これまで私自身、西洋画ばかり追って美術館を巡っていましたが、改めて浮世絵を含めた日本画を集中して観て行きたいという気持ちがわいてきました。
そして、柘植の櫛。
日本の柘植は、木目が緻密で、硬く粘り強さがあり、耐久性が極めて高い材木なのだそうです。
我が家では私も、二人の子供達も京都の十三やさんの柘植の櫛を愛用しています。
手当たりが柔らかく、軽くて、すっきりしたデザインと、和柄の鮮やかなちりめんのケースも素敵です。
お店には大きさや櫛目が様々の日本の柘植で出来た櫛が売られており、相談すると、髪質に合ったものをお店の方が一つ一つ選んで下さいます。
小さい子供でも問題なく扱うことができ、子供たちは自然に日々、髪をとく習慣が身につき、椿油の香りをかぐとほっとするようです。私の乾燥しがちな髪も艶が復活しました。
加えて、和菓子の包み紙。
最近お目にかかったのは、福寿堂秀信さんの物で、お店で作っている和菓子をモチーフにし、すっきりとした中にも色とりどりの和菓子の華やかさがあります。

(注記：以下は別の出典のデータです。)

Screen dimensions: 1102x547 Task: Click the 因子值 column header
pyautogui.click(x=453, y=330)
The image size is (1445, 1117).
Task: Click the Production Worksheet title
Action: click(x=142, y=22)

普段はあまり物を取っておかないのに、大切に取っており、何に使おうか楽しく考えています。
和菓子の包み紙は、香りの良さもあり、包み紙を開き、箱を開く前に大きく息を吸い込むと、何とも気持ちが落ち着きますし、手触りが優しいです。
そして、和菓子。
もう少し寒くなるとお茶の席に登場する『吹き寄せ』。初めて頂いた時にとても感激しました。『吹き寄せ』は、木の葉をかたどった落雁等の干菓子を何種類か取り合わせたお菓子ですが、木の葉や松葉がひと所に吹き寄せられる様をお菓子に見立てる発想が素敵です。
その他にも、春には芽吹きの喜びを、夏には涼やかに、冬には暖かな気持ちになるような季節の和菓子にうっとりしてしまいます。
私にとっての和の魅力は、身近な自然を大切に思う視線と、使う人への気遣いが感じられるところにあるのかな等と考えています。